Grove G N, Brudvig G W
Department of Chemistry, Yale University, New Haven, Connecticut 06520-8107, USA.
Biochemistry. 1998 Feb 10;37(6):1532-9. doi: 10.1021/bi971356z.
The identification of Ca2+ as a cofactor in photosynthetic O2 evolution has encouraged research into the role of Ca2+ in photosystem II (PSII). Previous methods used to identify the number of binding sites and their affinities were not able to measure Ca2+ binding at thermodynamic equilibrium. We introduce the use of a Ca2(+)-selective electrode to study equilibrium binding of Ca2+ to PSII. The number and affinities of binding sites were determined via Scatchard analysis on a series of PSII membrane preparations progressively depleted of the extrinsic polypeptides and Mn. Untreated PSII membranes bound approximately 4 Ca2+ per PSII with high affinity (K = 1.8 microM) and a larger number of Ca2+ with lower affinity. The high-affinity sites are assigned to divalent cation-binding sites on the light-harvesting complex II that are involved in membrane stacking, and the lower-affinity sites are attributed to nonspecific surface-binding sites. These sites were also observed in all of the extrinsic polypeptide- and Mn-depleted preparations. Depletion of the extrinsic polypeptides and/or Mn exposed additional very high-affinity Ca2(+)-binding sites which were not in equilibrium with free Ca2+ in untreated PSII, owing to the diffusion barrier created by the extrinsic polypeptides. Ca2(+)-depleted PSII membranes lacking the 23 and 17 kDa extrinsic proteins bound an additional 2.5 Ca2+ per PSII with K = 0.15 microM. This number of very high-affinity Ca2(+)-binding sites agrees with the previous work of Cheniae and co-workers [Kalosaka, K., et al. (1990) in Current Research in Photosynthesis (Baltscheffsky, M., Ed.) pp 721-724, Kluwer, Dordrecht, The Netherlands] whose procedure for Ca2+ depletion was used. Further depletion of the 33 kDa extrinsic protein yielded a sample that bound only 0.7 very high-affinity Ca2+ per PSII with K = 0.19 microM. The loss of 2 very high-affinity Ca2(+)-binding sites upon depletion of the 33 kDa extrinsic protein could be due to a structural change of the O2-evolving complex which lost 2-3 of the 4 Mn ions in this sample. Finally, PSII membranes depleted of Mn and the 33, 23, and 17 kDa extrinsic proteins bound approximately 4 very high-affinity Ca2+ per PSII with K = 0.08 microM. These sites are assigned to Ca2+ binding to the vacant Mn sites.
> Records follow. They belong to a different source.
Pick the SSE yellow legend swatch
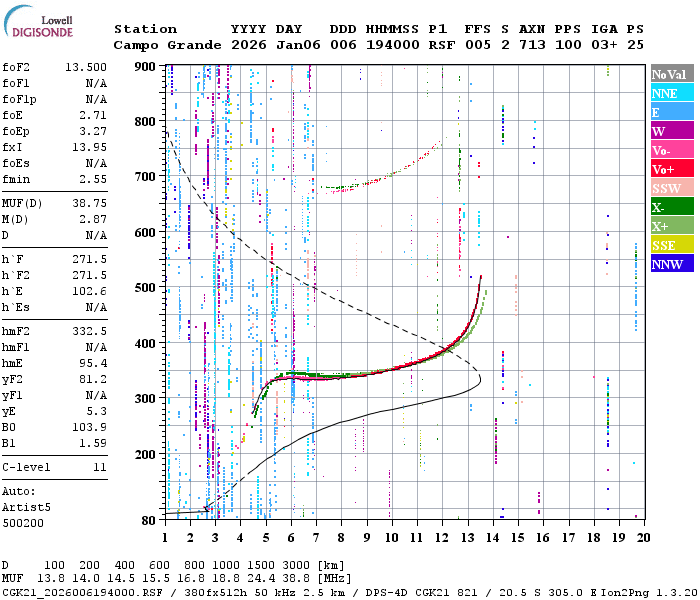The image size is (700, 600). (x=671, y=246)

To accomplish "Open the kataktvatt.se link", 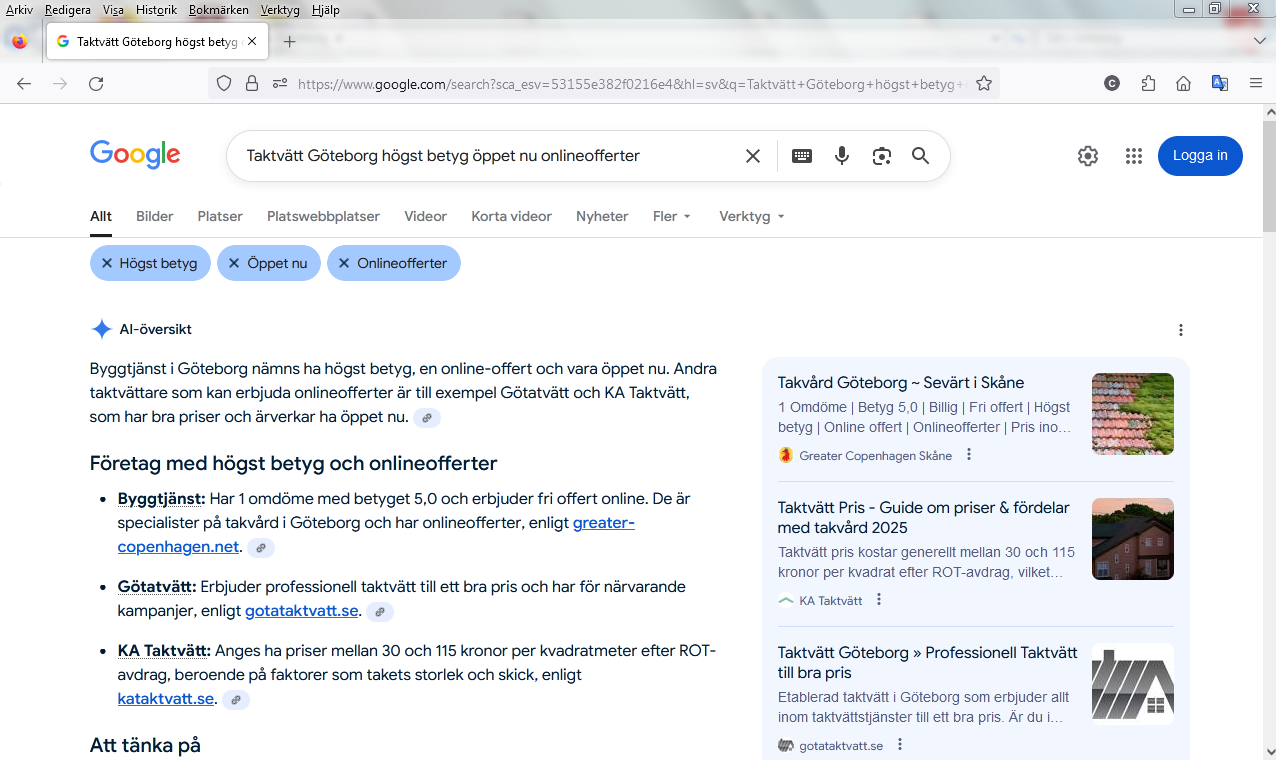I will 166,699.
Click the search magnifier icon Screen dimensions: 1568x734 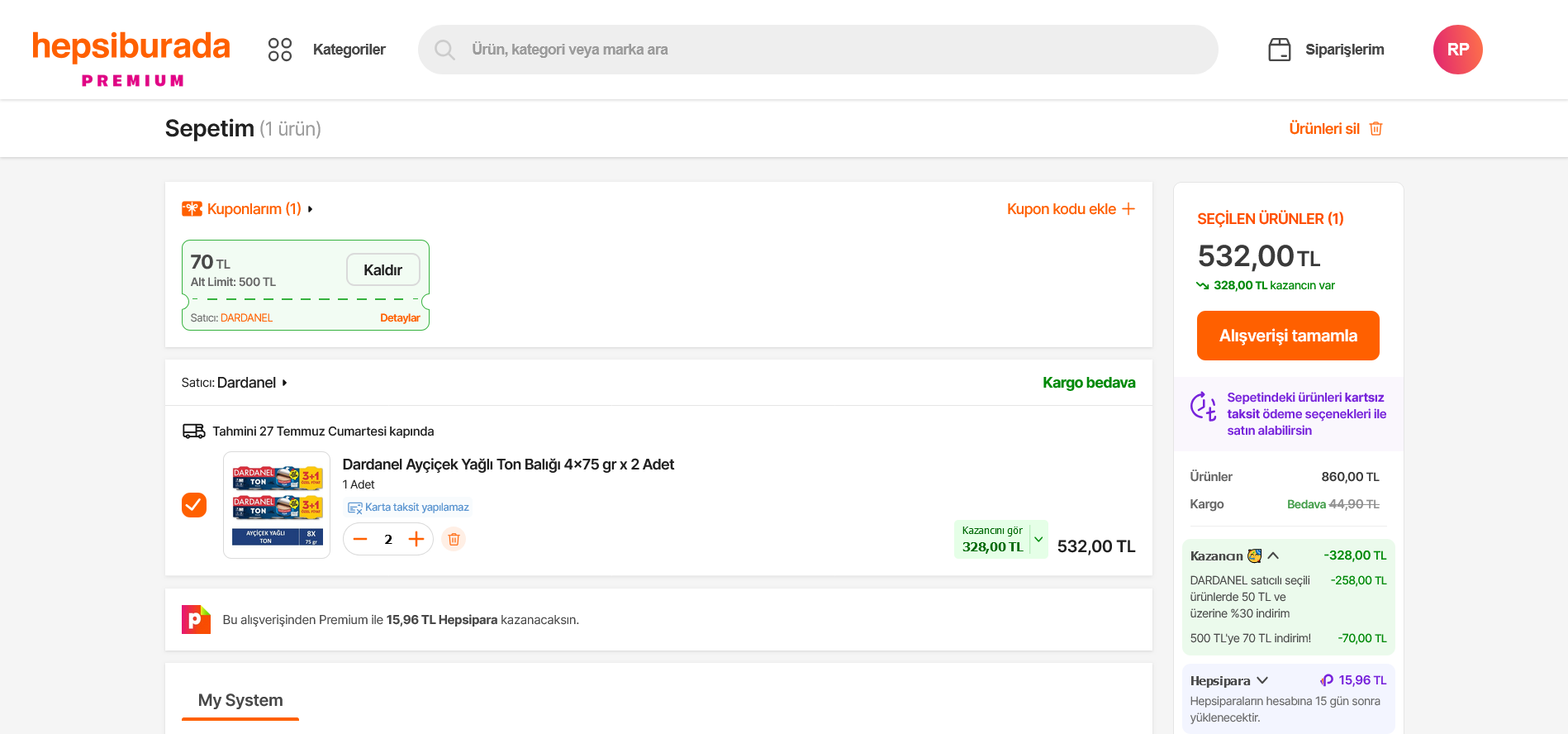coord(444,50)
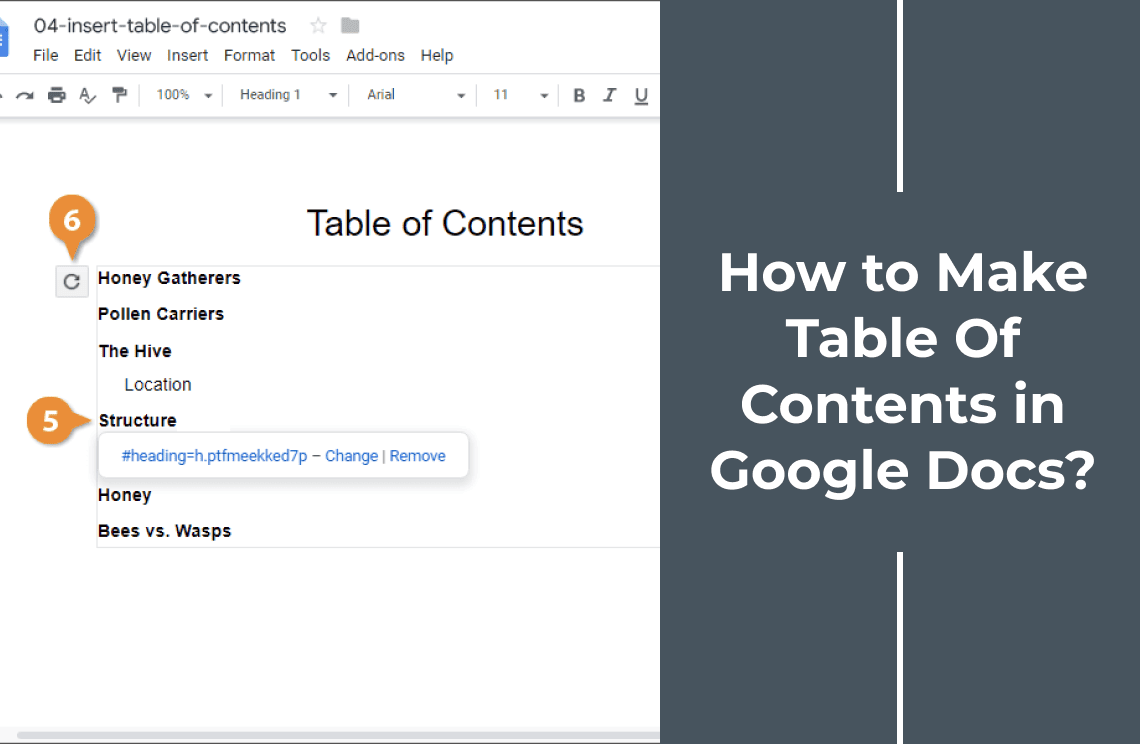The image size is (1140, 744).
Task: Click the Redo arrow icon
Action: point(25,95)
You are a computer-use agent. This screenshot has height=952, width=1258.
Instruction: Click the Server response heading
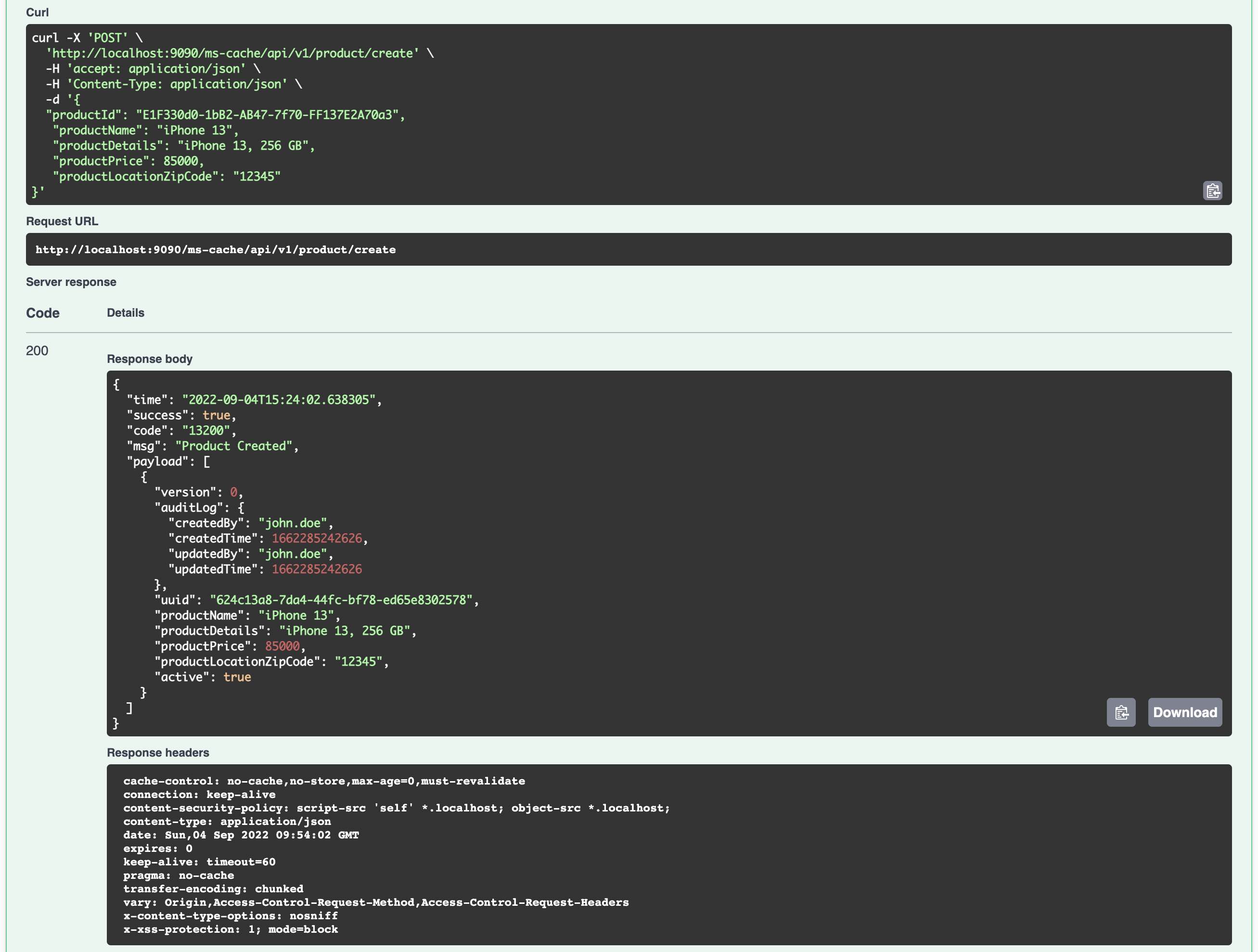coord(71,282)
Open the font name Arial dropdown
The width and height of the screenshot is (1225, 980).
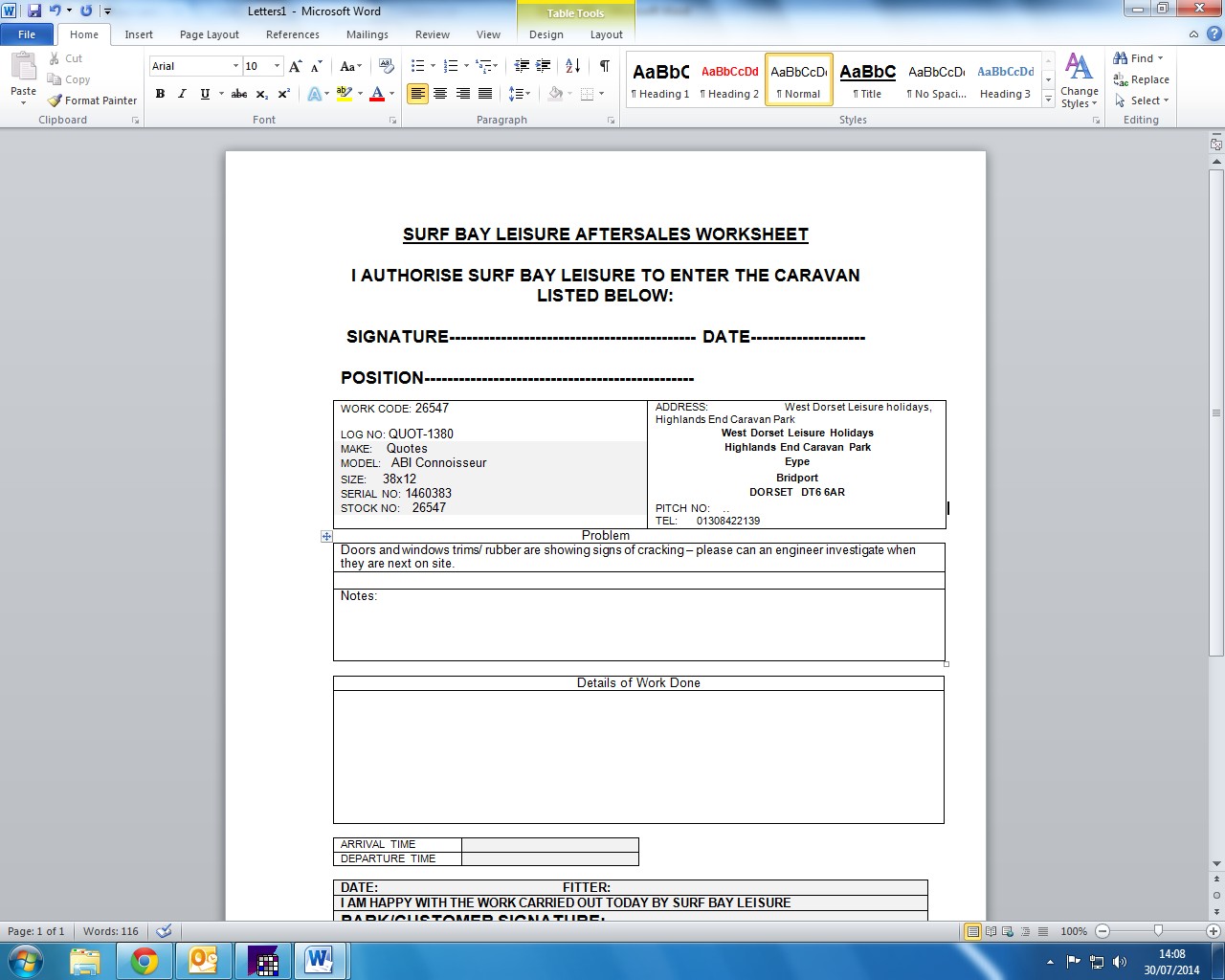point(235,66)
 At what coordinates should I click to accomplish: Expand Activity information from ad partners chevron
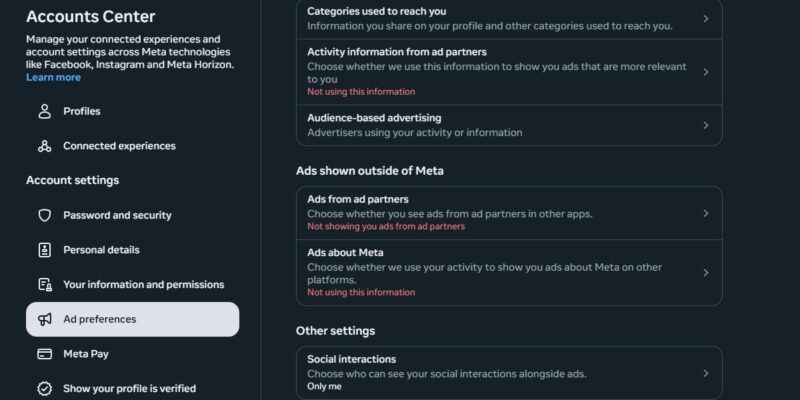[706, 72]
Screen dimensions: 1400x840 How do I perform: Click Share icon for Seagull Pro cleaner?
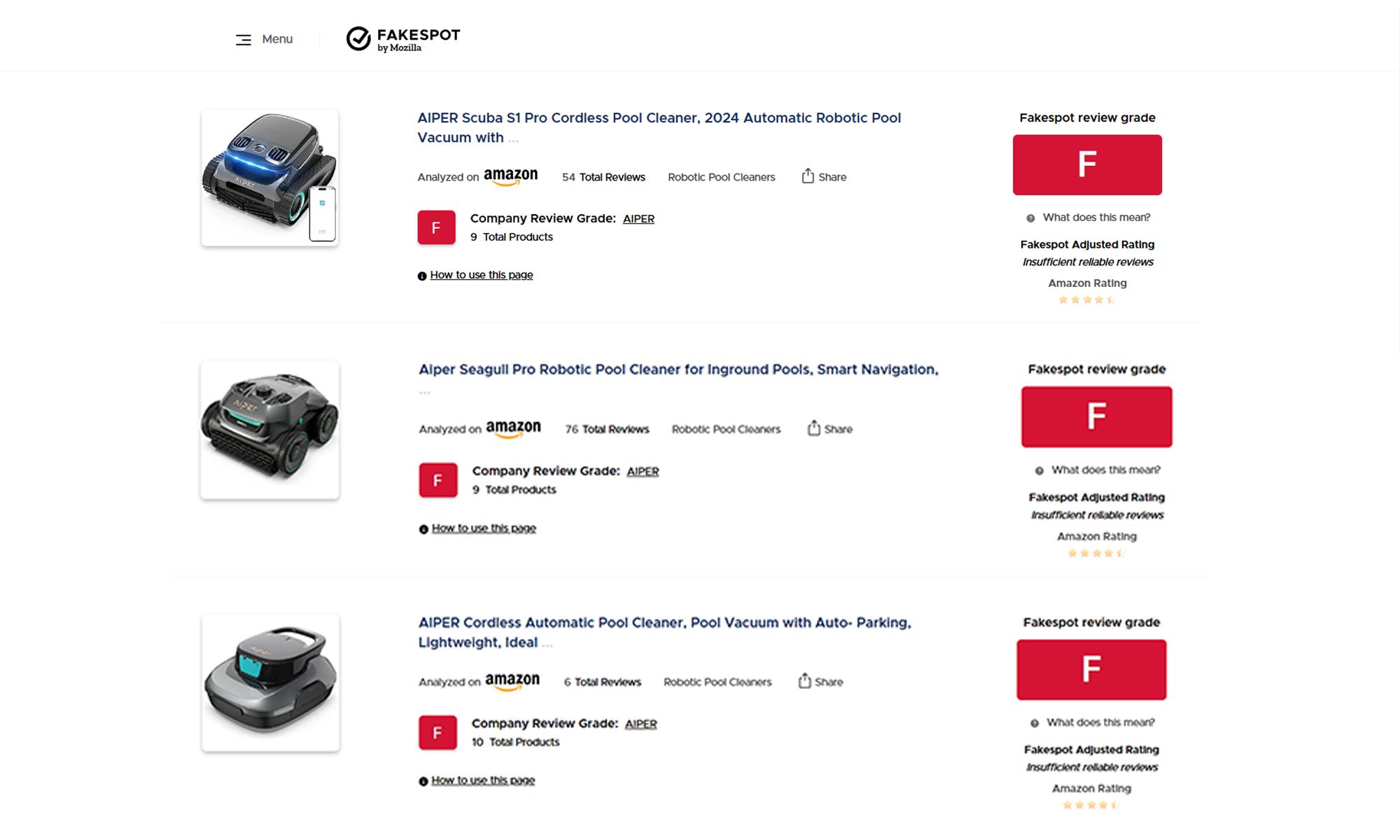point(813,428)
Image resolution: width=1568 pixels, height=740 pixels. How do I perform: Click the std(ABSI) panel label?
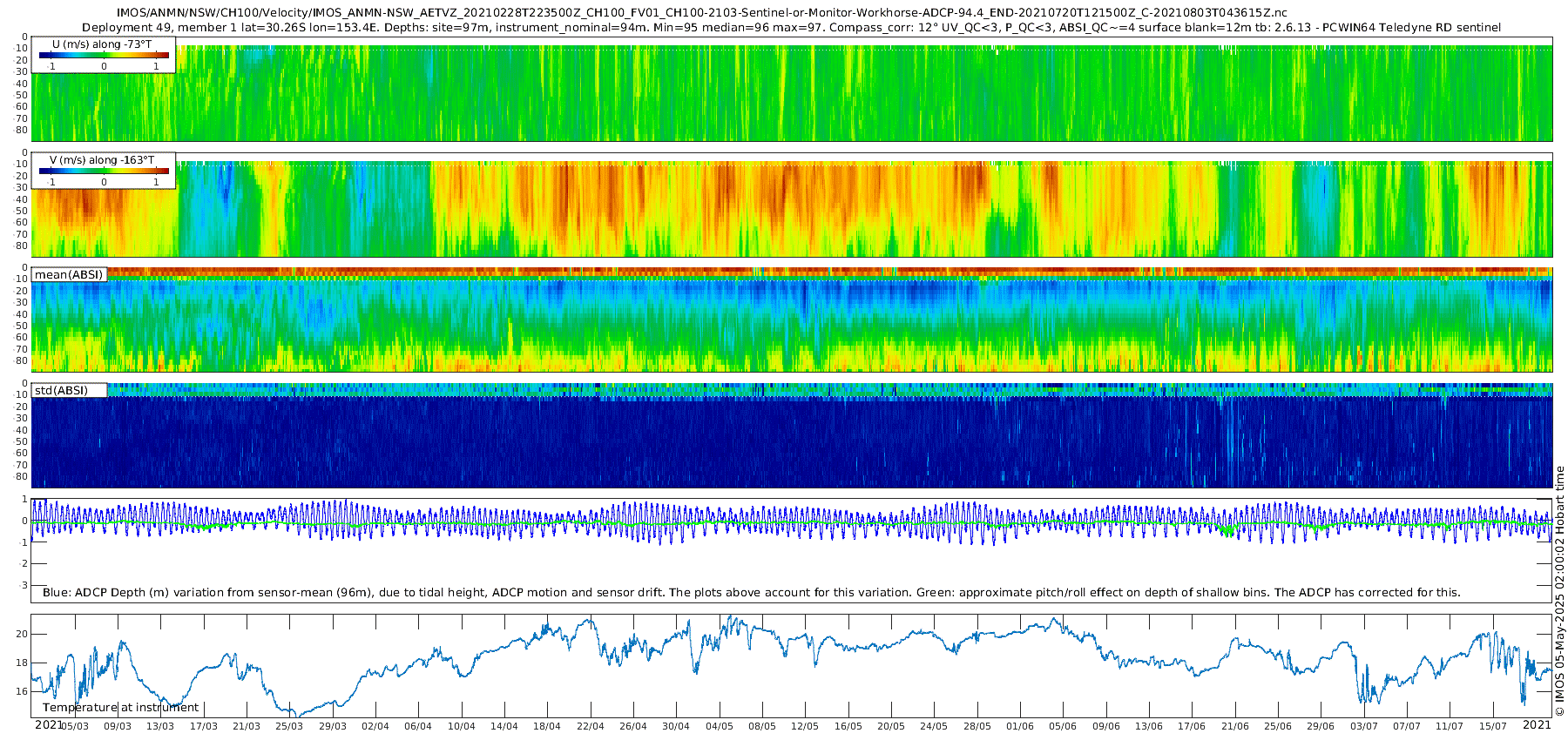61,390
钙离子作为光合放氧过程中的一种辅助因子被发现后,激发了人们对其在光系统II(PSII)中作用的研究。以往用于确定结合位点数量及其亲和力的方法无法在热力学平衡状态下测量钙离子的结合情况。我们引入了一种钙离子选择性电极来研究钙离子与PSII的平衡结合。通过对一系列逐步去除外在多肽和锰的PSII膜制剂进行Scatchard分析,确定了结合位点的数量和亲和力。未处理的PSII膜每PSII大约结合4个钙离子,其中高亲和力位点(K = 1.8 microM),还有大量低亲和力的钙离子结合位点。高亲和力位点被认为是位于捕光复合物II上参与膜堆叠的二价阳离子结合位点,低亲和力位点则归因于非特异性表面结合位点。在所有去除外在多肽和锰的制剂中也观察到了这些位点。去除外在多肽和/或锰后,暴露出了额外的超高亲和力钙离子结合位点,由于外在多肽形成的扩散屏障,这些位点在未处理的PSII中与游离钙离子处于非平衡状态。缺乏23 kDa和17 kDa外在蛋白的钙离子耗尽的PSII膜,每PSII额外结合2.5个钙离子,K = 0.15 microM。这种超高亲和力钙离子结合位点的数量与Cheniae及其同事之前的研究结果一致[Kalosaka, K., et al. (1990) in Current Research in Photosynthesis (Baltscheffsky, M., Ed.) pp 721 - 724, Kluwer, Dordrecht, The Netherlands],他们采用了相同的钙离子耗尽方法。进一步去除33 kDa外在蛋白后,得到的样品每PSII仅结合0.7个超高亲和力钙离子,K = 0.19 microM。去除33 kDa外在蛋白后,失去2个超高亲和力钙离子结合位点,可能是由于放氧复合物的结构变化,该样品中4个锰离子失去了2 - 3个。最后,去除锰以及33 kDa、23 kDa和17 kDa外在蛋白的PSII膜,每PSII大约结合4个超高亲和力钙离子,K = 0.08 microM。这些位点被认为是钙离子与空的锰位点结合。